The day all things became new

It was a sunny summer day in 1972, the day I finally gave up to the nagging voice in my soul. A little voice kept calling my name. “Bette.” Whispering to me, reminding me, persuading me, cajoling me. Tch-tching me.  Umm umm-ing me. Uhh uhh-ing me, too. Soothing me, urging me, pricking me, always nagging me.

For years the voice had waxed and waned, but it had never really gone away, ever since a day as a teenager in church I had told God once again that I understood how to be saved, and yes, I wanted to be saved, and okay, okay, I’ll accept Jesus as my “saver.”  Not really enthusiastic about it, I just said it and promptly forgot it.

I went to church weekly in those days, a Bible-teaching church, but one that taught that the miracle life of the apostles and New Testament Christians had died out and would only come back to reality in heaven.  Dispensational theology, they called it.  I wasn’t attracted by it, and soon after my father died in 1960, I dropped out of church.

I also dropped out of college in my first semester, to get married.  Really, to get away from home, where my widowed mother seldom was present, and when she was, seldom was pleasant.  So I got married, got a job, had two children, bought a home, had lots of responsibilities and no extra time to spend in church.

Weekends were full of housework and yard work and garden work.  I had plenty to do and not nearly enough hours to do it in.  Some years went by, responsibilities grew, the children grew, and I grew too.  More and more miserable, that is.

So, as I washed dishes one sunny afternoon, looking out of the kitchen window and crying into the dish water, I finally gave up.  The little voice of the Holy Spirit called my name again, as he had dozens of times before, and this time I said, “Lord, I’ve tried to manage my life my way for so long, and I’ve made a mess out of it.  If you can help me, please come and manage my life for me.  Jesus, be my Lord.”

The earth didn’t shake, but the strangest things happened in an instant.  As I continued looking out of the window, I saw the grass get greener.  The tall Eisenhower cannas, in full bloom beside my kitchen window, were brighter orange.  The brown trunk of the pine tree in the middle of the back yard got browner.  Nothing outside looked the same as it had a minute ago.
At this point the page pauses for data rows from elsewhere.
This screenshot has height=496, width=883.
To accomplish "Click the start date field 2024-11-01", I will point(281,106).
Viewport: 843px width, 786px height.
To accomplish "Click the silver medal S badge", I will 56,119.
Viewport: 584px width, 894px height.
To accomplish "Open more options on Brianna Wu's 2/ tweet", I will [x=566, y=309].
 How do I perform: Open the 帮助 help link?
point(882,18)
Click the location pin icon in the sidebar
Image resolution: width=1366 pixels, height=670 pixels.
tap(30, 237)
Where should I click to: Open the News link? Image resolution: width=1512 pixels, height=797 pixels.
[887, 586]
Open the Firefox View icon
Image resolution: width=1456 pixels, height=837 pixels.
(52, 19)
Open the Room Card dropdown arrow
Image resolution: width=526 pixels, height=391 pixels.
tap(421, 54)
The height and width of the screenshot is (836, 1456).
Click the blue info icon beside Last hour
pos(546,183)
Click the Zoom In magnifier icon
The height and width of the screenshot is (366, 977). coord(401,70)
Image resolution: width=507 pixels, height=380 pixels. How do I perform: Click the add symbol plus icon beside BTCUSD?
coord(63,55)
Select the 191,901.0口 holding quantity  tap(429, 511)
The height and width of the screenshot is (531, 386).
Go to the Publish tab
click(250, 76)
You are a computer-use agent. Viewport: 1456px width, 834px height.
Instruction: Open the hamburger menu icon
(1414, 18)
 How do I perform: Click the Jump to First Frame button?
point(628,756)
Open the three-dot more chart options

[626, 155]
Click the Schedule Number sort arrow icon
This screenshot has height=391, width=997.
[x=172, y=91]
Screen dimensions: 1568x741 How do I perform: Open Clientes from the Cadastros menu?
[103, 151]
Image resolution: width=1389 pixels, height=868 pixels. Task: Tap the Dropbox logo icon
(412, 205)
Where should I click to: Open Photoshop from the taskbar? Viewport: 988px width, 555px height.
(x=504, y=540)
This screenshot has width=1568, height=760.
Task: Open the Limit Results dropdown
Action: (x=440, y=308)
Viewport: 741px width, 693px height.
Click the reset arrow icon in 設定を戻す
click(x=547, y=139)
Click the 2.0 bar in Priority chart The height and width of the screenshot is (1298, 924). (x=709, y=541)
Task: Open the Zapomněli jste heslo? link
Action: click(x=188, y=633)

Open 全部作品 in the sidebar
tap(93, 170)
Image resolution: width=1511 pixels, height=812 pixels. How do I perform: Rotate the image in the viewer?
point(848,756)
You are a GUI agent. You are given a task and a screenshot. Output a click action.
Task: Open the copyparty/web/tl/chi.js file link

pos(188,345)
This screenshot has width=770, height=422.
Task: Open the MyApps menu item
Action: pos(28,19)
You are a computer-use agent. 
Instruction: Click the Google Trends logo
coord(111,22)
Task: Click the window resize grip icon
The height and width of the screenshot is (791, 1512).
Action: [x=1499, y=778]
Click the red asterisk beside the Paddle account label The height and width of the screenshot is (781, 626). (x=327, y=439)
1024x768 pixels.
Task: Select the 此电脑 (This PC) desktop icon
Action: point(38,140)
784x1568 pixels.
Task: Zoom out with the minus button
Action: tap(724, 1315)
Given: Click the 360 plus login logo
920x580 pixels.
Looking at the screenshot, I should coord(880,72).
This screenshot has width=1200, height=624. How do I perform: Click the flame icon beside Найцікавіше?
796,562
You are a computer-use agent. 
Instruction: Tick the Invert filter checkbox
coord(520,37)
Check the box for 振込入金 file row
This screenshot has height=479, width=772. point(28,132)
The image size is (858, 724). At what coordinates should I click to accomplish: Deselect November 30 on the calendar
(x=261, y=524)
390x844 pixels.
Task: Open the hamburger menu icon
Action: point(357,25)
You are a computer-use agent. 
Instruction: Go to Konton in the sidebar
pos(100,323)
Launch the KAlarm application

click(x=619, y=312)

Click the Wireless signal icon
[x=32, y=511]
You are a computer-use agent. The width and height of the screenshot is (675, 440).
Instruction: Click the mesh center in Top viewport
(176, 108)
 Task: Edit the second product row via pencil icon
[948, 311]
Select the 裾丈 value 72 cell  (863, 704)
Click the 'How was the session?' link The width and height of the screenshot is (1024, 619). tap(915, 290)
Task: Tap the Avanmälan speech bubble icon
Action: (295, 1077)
I dropped my dishrag into the sink and walked out into the back yard.  I couldn’t get over it!  The garden dirt was “dirt-ier,” the house bricks were “brick-ier,” the fruit trees were “tree-ier,” everything was new!  The grass, the bushes, the flowers, the leaves, the weeds, the sky, the clouds, everything!

I had trouble walking, I felt so weird.  I wanted to run, and jump, and twirl, and kneel, and fall flat on my face.  I knew in that moment what the verse meant that said if anyone is in Christ, he is a new creature — I knew that the trees and bushes weren’t new, I was new.

Was I saved before that?  I had not been changed in any fundamental way earlier.  I had always mentally believed Jesus was real, that he was God, had agreed that the Bible was true and that he had died to save me from my sins.  But I hadn’t given him any real place in my existence otherwise.

Now I was changed from the inside out, and he had a decided place in my life.  Jesus was now taking up a management position — Lordship — in my soul and spirit.  I had just made Jesus both Savior AND Lord.  Whew!